Juraj Valčuha conducted the National Symphony Orchestra Thursday night.

In a continuing series this season, “Shakespeare at the Symphony” the National Symphony Orchestra is presenting music inspired by the Bard’s words. This week’s program of three rarely heard examples by Korngold, Dvořák, and Strauss featured the return of Juraj Valčuha, heard last night in the Kennedy Center Concert Hall. The brilliant young Slovakian conductor, who takes over this month as the music director of the Teatro di San Carlo in Naples, also led a performance of Beethoven’s Piano Concerto No. 1 with Emanuel Ax as soloist.

As with last week’s program, scenes from Shakespeare plays shared the stage with the orchestra in the second half. Before the downbeat of the suite from Korngold’s incidental music to Much Ado about Nothing, Washington-based actors Naomi Jacobson and Craig Wallace interrupted with a brief scene of bickering between Beatrice and Benedick from the play. It was a diverting lead-in to the boisterous fun of Korngold’s overture, which Valčuha shaped confidently in dynamics and rubato.

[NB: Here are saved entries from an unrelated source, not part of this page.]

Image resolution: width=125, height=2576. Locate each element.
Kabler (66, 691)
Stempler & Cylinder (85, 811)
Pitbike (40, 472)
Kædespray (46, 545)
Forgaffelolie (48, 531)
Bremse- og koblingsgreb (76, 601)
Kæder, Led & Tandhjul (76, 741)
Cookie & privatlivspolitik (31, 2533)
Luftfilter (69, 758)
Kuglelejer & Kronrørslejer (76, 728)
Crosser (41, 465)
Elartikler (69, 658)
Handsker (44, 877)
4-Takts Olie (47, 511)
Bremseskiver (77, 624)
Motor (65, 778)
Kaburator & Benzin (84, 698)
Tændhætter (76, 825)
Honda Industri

The 21-year-old Korngold composed this charming music for performances of the play in Vienna in 1920. The military march for the night watch of Dogberry and Verges was comically inebriated, and principal horn player Abel Pereira made easy work of the challenging solos in the “Masquerade.” The saccharine “Intermezzo” and the kitschy glockenspiel glissandi in “Masquerade” are a good demonstration of Korngold’s mastery of Straussian harmony and sentimental Viennese melody, which became the template for his work as a film composer in Los Angeles. The NSO even included the part for harmonium, which came to the fore, steeped in nostalgia, in the second movement.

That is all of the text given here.